Dakikalarca süren, yarısı şehir manzarası, bakışma ve klip olan, oyunculukların ayaküstü yapıldığı dizilerden siz de yeterince bunaldıysanız kumandayı yavaşça elinizden bırakın. Türk dizi tarihine damga vuracak bir dizi geliyor: ‘Atiye’ (The Gift) Üstelik ‘Hakan: Muhafız’dan sonra ikinci Türk orijinal Netflix dizisi olacak.
Çarşamba günü Netflix, Soho House Screening Room’da küçük bir ‘Atiye’ etkinliği düzenledi. İlk defa dizinin 15 dakikalık bölümünü izledik. İlk 15 dakikadan anladığım kadarıyla her sahnesi film çeker gibi özenilmiş bu dizi, hem konusu hem de oyunculuklarıyla fark yaratacak. Uzun zaman sonra Atiye karakterinde izleyeceğimiz Beren Saat’i işinin başında görmek dünyanın kaçan dengesinin normale döndüğüne dair bir işaret olmalı.
Ona eşlik eden Mehmet Günsur (Erhan) ise seyir zevkini yıldızlara taşıyor. Göbeklitepe’nin 12.000 yıllık tarihi üzerine kurulan bu kurmaca evren 27 Aralık’ta 8 bölümlük ilk sezonuyla 190’dan fazla ülkede 158 milyonu aşkın Netflix kullanıcısıyla aynı anda buluşacak.
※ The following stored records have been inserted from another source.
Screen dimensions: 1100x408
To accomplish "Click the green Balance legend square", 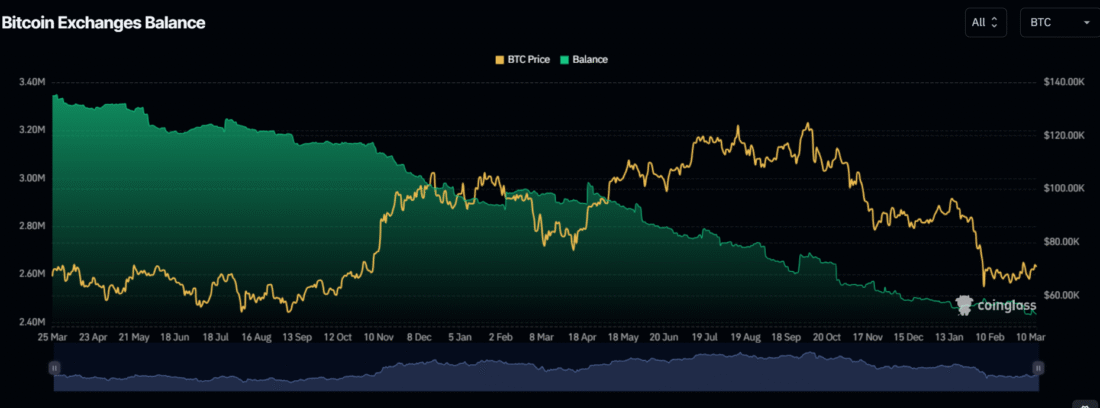I will 565,59.
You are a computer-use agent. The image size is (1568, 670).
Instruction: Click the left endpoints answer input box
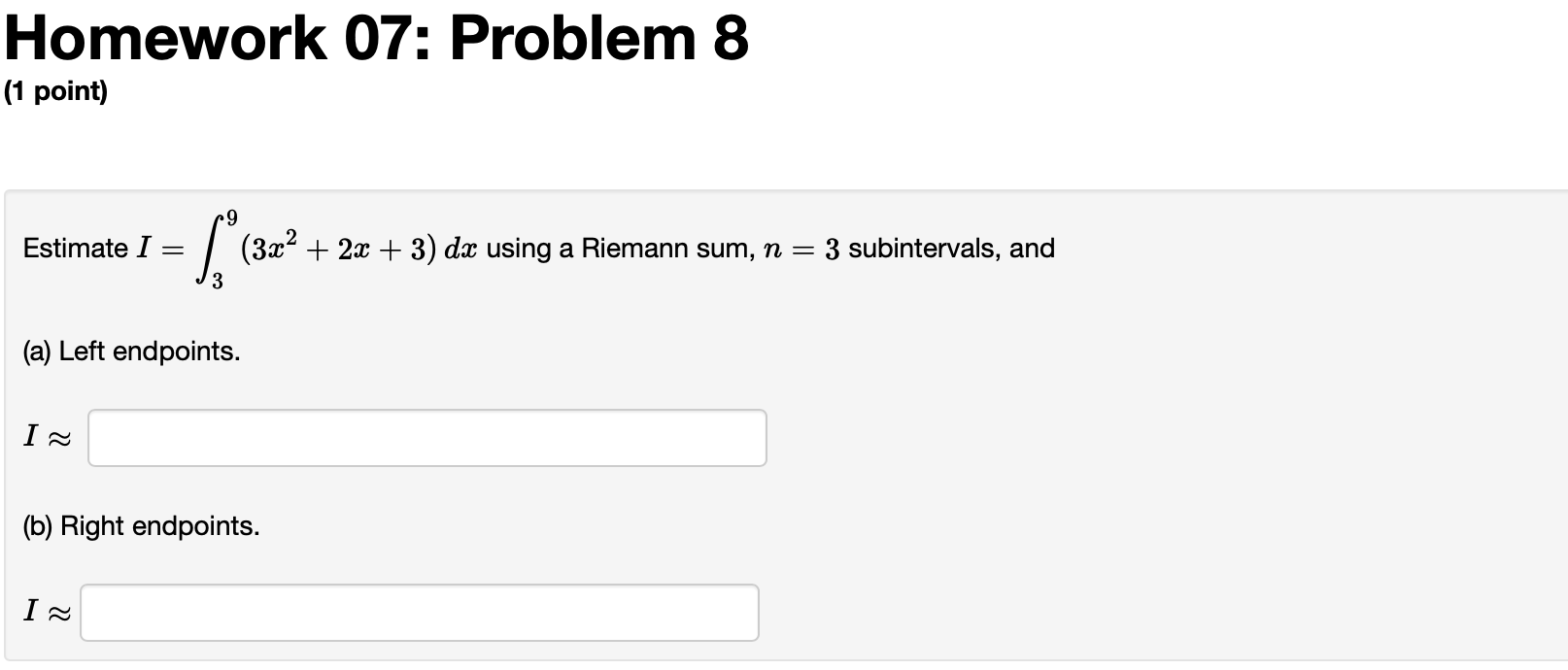coord(426,438)
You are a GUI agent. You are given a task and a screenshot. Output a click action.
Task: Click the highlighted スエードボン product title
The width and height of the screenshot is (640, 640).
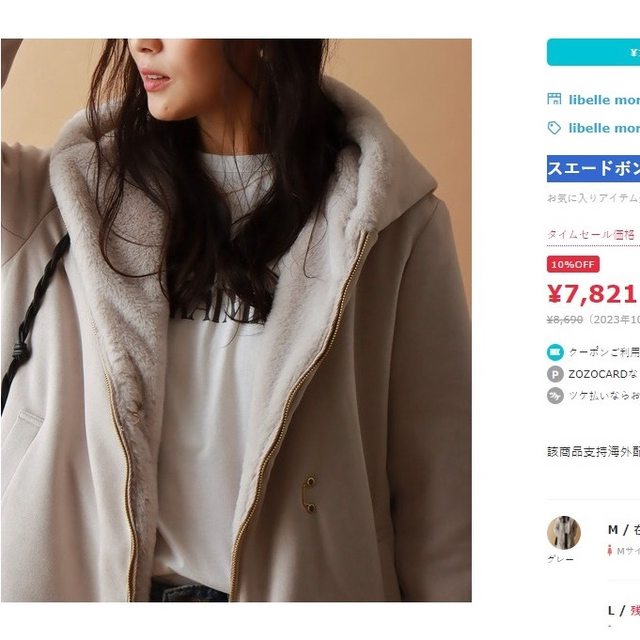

Genç ressam Atiye’nin geçmişten günümüze uzanan mistik yolculuğu “Bildiğimizin ötesinde, derinlere hapsolmuş bir gerçeklik. Çok basit ama ulaşılması zor…” diye ifade ediliyor. Her yerinden gizem akan ve merak uyandıran bu özel proje hayal kırıklığı yaşatmayacak gibi görünüyor.
Acayip işlerin insanı: ONUR ÜNLÜ
Yönetmen, senarist, şair, oyuncu, müzisyen olarak tanınan Onur Ünlü geçenlerde kimliklerine stand-up’çıyı da eklemeye karar vermiş. “Hayatta en mantıklı şey stand-up yapmakmış gibi geliyor” diyerek bir maceraya atılmış. Zaten malzemesi de hazır.
Yaşadığı bir durumdan onlarca hikâye anlatabilecek ilahi bir gözlem gücüne sahip. 46 yıllık ömründe yaşadığı trajik olaylarda bile ışığı, mizahı bulabilen bu dâhiyi dinlerken bir saniye bile sıkılmadık. Göründüğü kadar yaşlı olmayan bu adamın arşiv gibi kafasından çıkanlara mutlaka kulak verin. Hepimizde travma yaratan ‘Beşinci Boyut’, ‘Büyük Buluşma’ gibi ak sakallı dede dizilerinin senaryosunu yazan ama bir yandan da ‘Güneşin Oğlu’, ‘Beş Şehir’, ‘Celal Tan ve Ailesinin Aşırı Acıklı Hikayesi’ gibi filmler de yapan bu tuhaf adam Türkiye için son derece tabu kırıcı, özgürlükçü bir şov hazırlamış.
Şovda “Sevgilisinden 100 yaş büyük” diye diye Onur Ünlü’nün başının etinin yenmesine sebep olan sevgilisi Hazar Ergüçlü’den bahsedip konuyu alaya alması çok keyifliydi. Ancak bu sevgili meselesini kabak tadına beş kalaya kadar uzatmaya gerek olmayabilirdi. O gerçek bir hikaye anlatıcısı. Gri şehir hayatının, kargaşanın içinde nefes almak için bu kafa açıcı gösteriye mutlaka gidin.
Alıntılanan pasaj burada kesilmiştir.